▶ **PROBLEM DESCRIPTION**: Up to and including the line that contains "1456x819 pixels.", write out every line of the entries exactly, beginning with the first. Omit the pictures.

▶ **Stored data**:
+ + +

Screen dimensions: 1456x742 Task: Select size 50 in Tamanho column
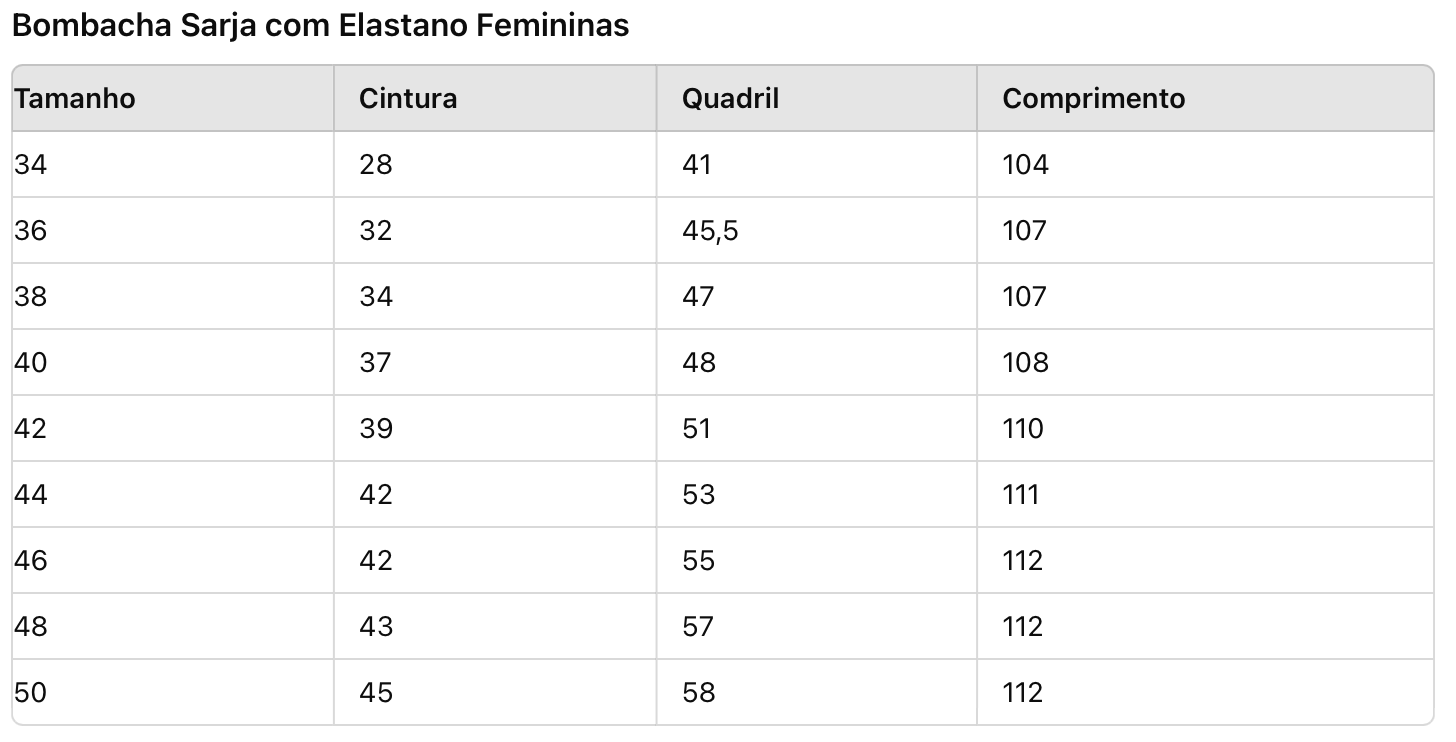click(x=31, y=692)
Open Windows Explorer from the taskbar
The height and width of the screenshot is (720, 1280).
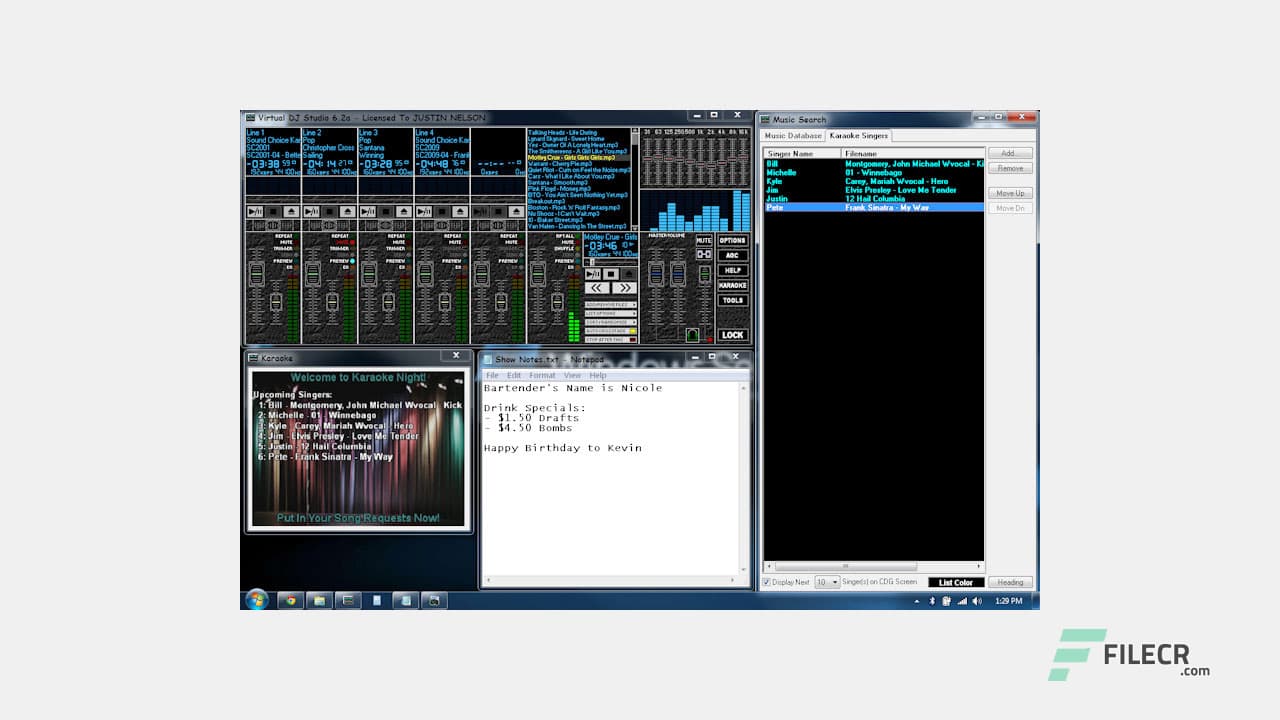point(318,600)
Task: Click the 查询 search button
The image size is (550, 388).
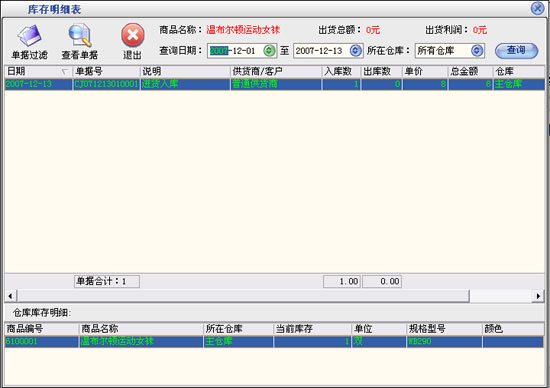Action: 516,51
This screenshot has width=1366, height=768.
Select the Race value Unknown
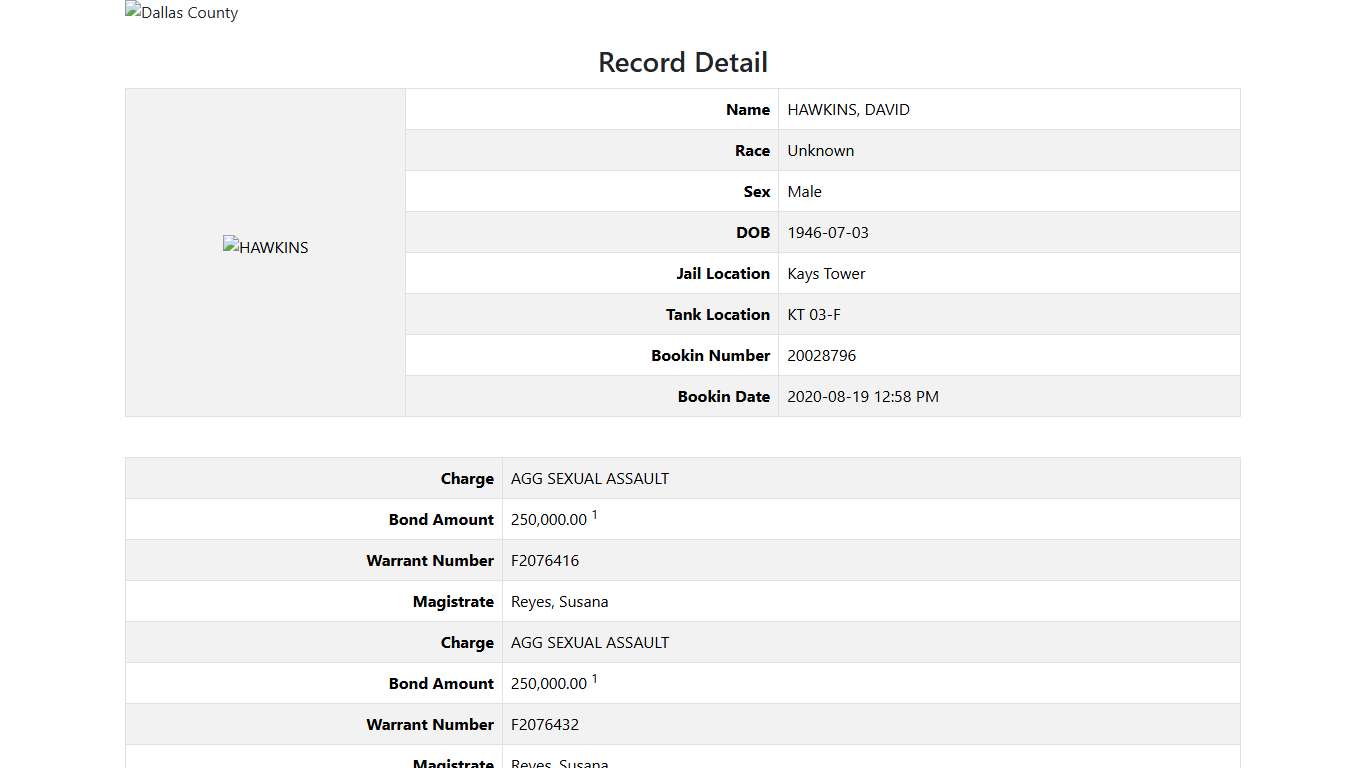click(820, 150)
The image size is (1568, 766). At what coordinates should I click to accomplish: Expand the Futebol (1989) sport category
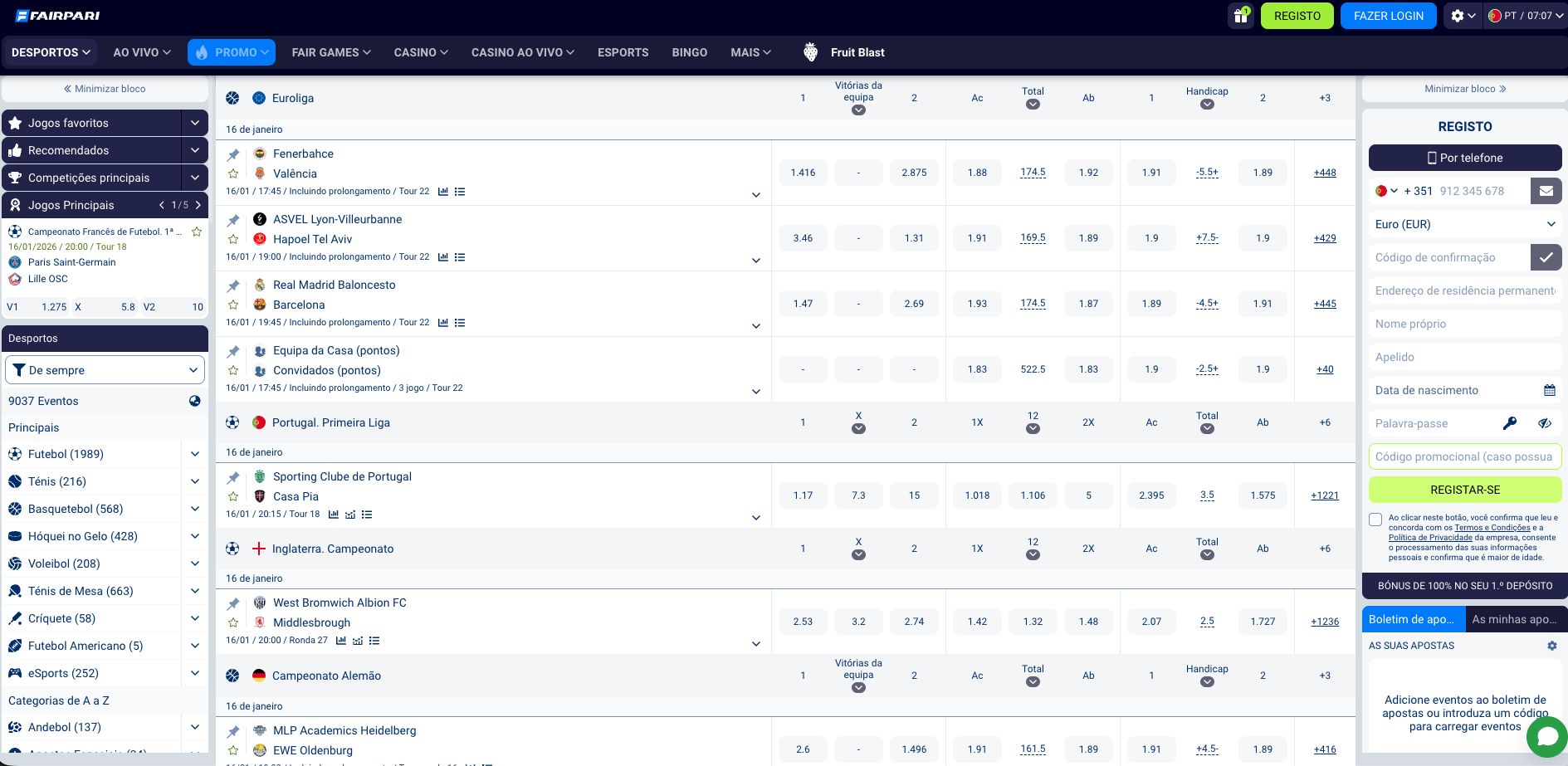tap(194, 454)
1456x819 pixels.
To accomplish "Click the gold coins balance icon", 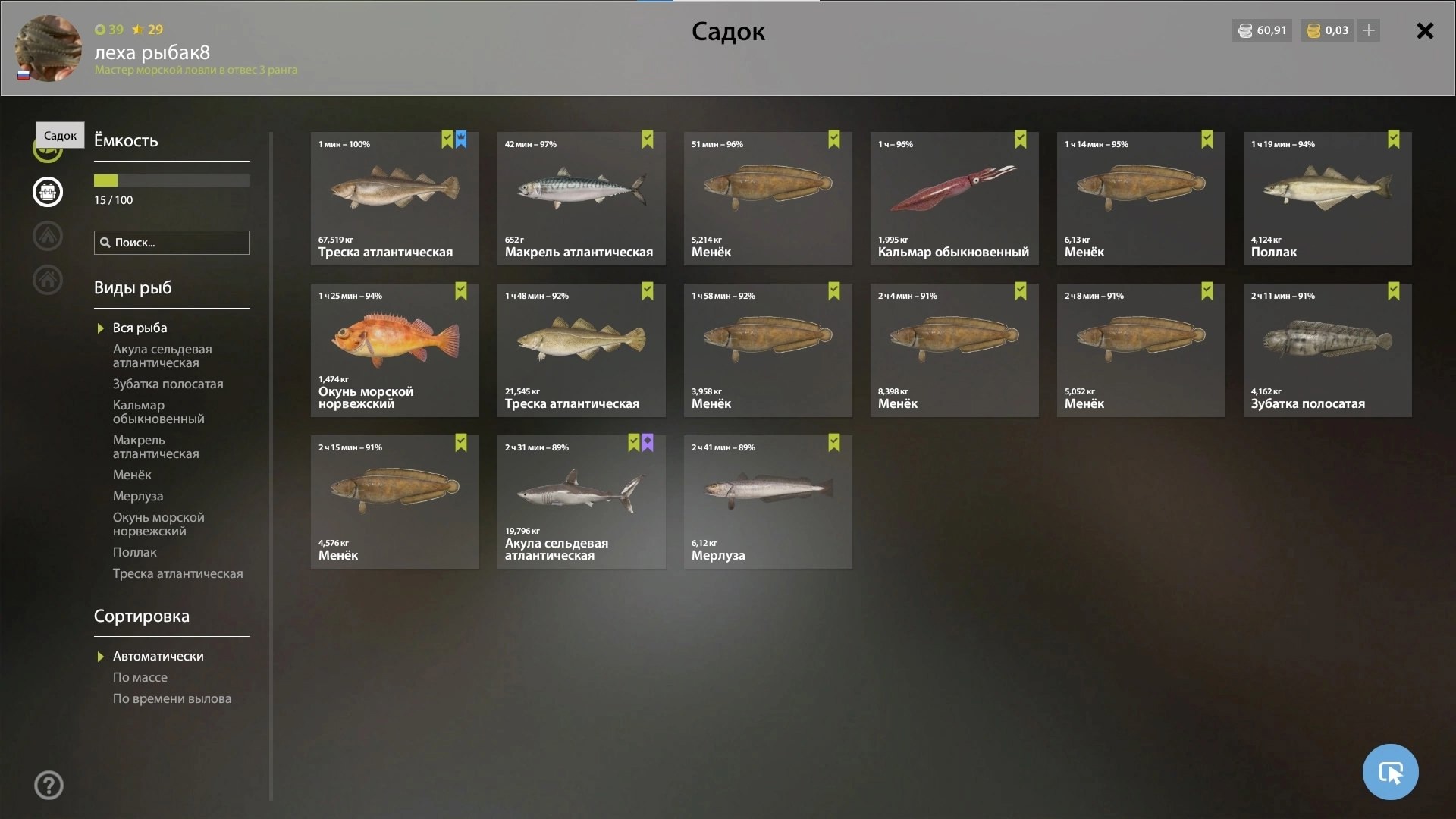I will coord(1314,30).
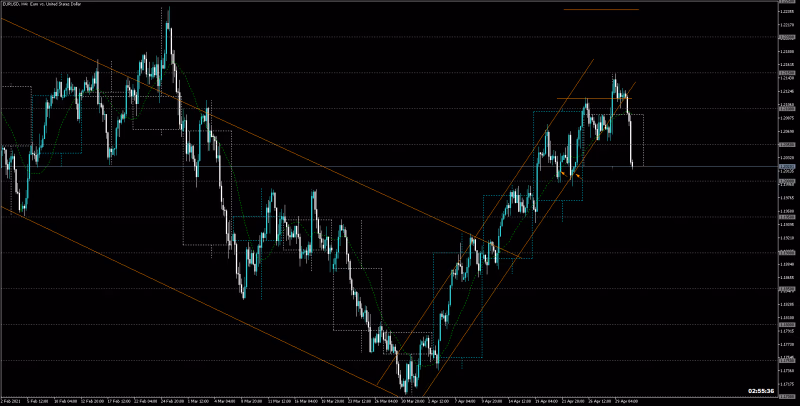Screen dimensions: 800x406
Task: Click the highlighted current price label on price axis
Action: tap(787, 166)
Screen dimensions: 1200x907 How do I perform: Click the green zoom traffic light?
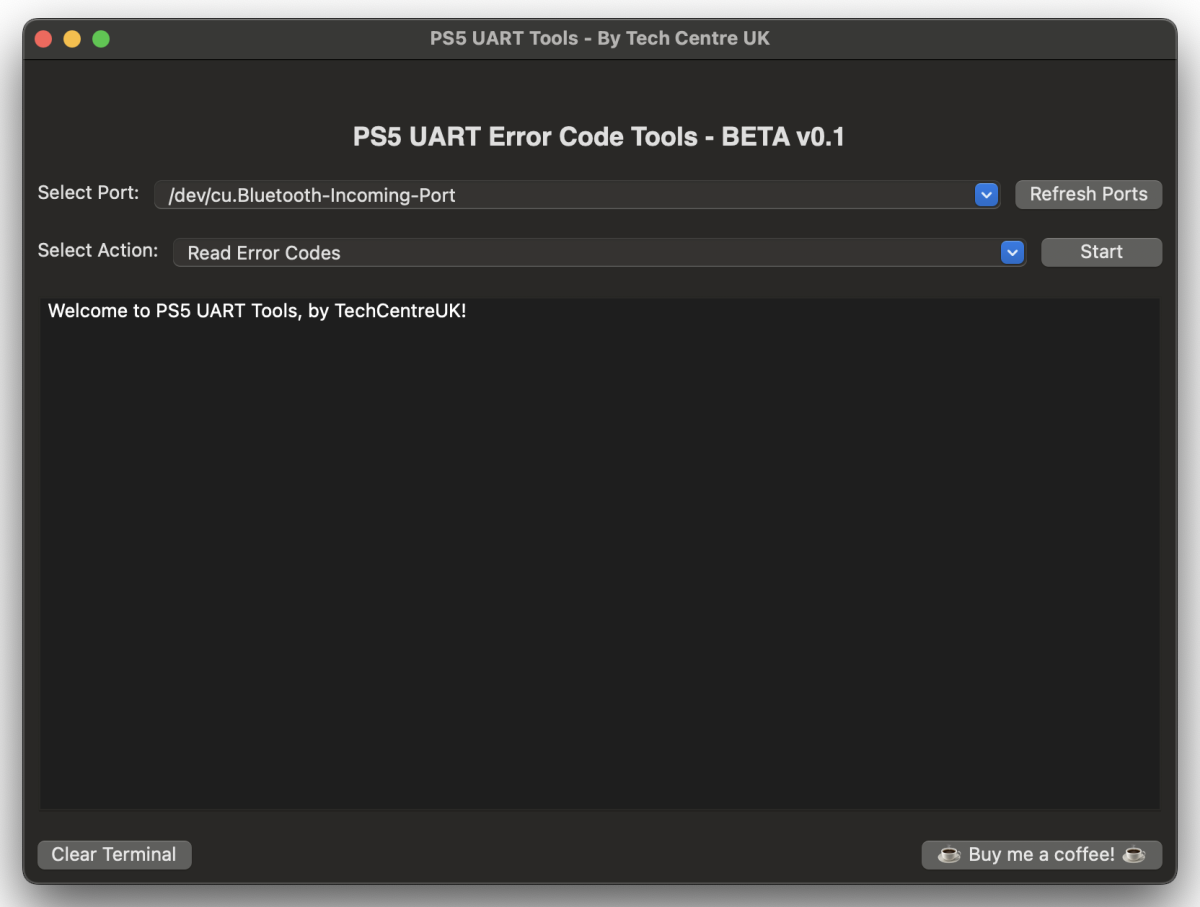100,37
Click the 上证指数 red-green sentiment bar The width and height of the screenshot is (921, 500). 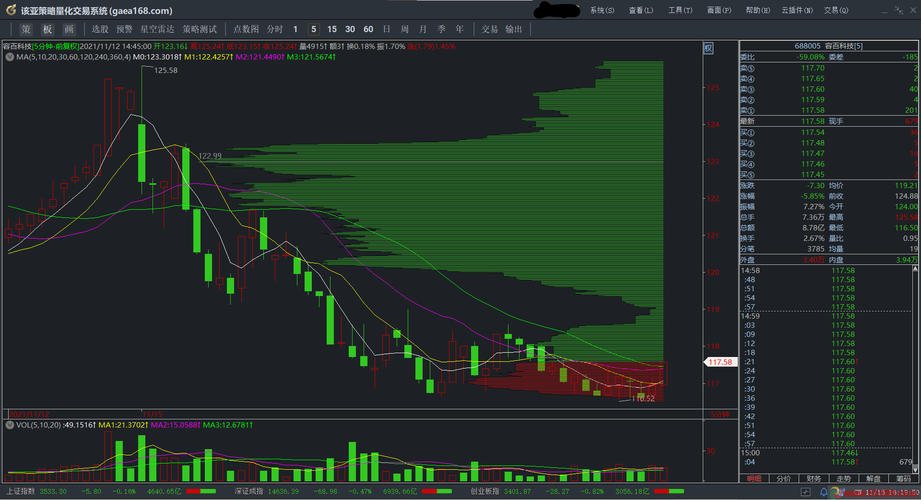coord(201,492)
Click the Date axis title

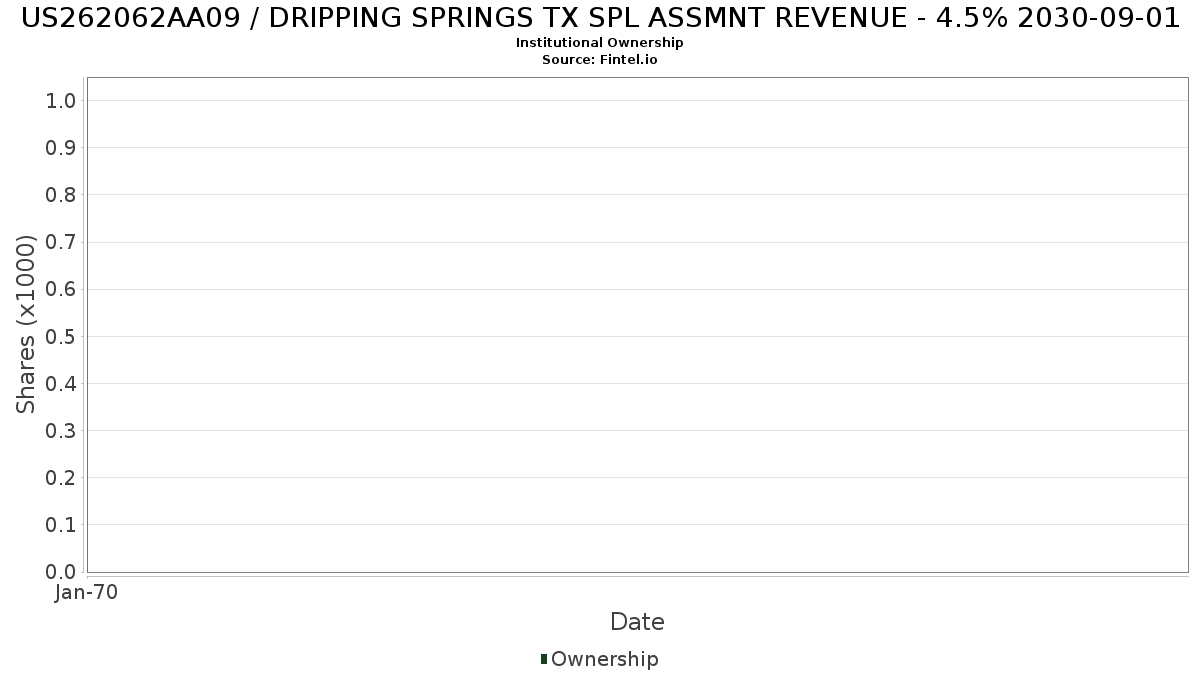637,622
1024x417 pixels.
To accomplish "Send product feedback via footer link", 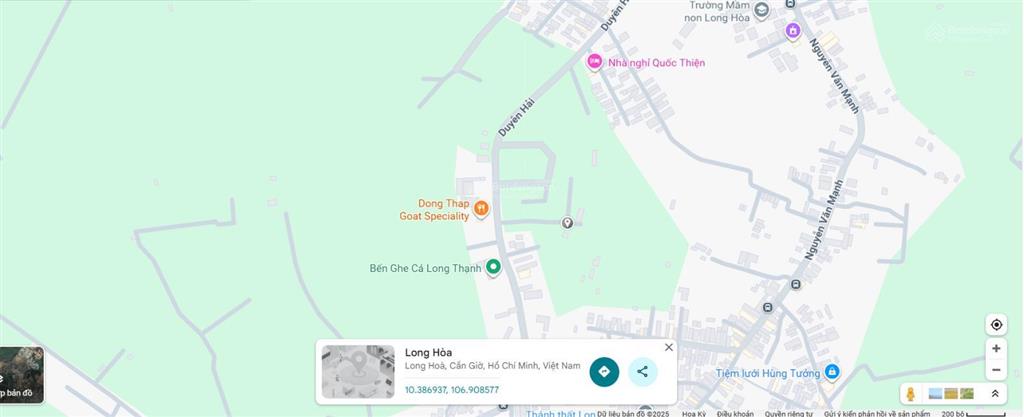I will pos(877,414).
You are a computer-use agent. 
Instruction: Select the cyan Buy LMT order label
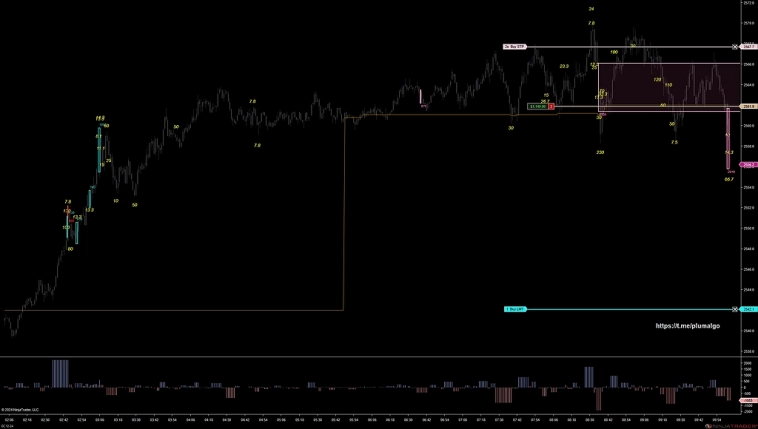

+ + +

▶ **RESPONSE BOX**:
Screen dimensions: 1456x742 Task: Select size 50 in Tamanho column
click(x=31, y=692)
Open Windows Explorer from the taskbar
The height and width of the screenshot is (720, 1280).
point(318,600)
Task: Click the 查询 search button
The image size is (550, 388).
Action: 516,51
This screenshot has width=1366, height=768.
Select the Race value Unknown
click(820, 150)
The image size is (1568, 766). At what coordinates should I click to accomplish: Expand the Futebol (1989) sport category
tap(194, 454)
1456x819 pixels.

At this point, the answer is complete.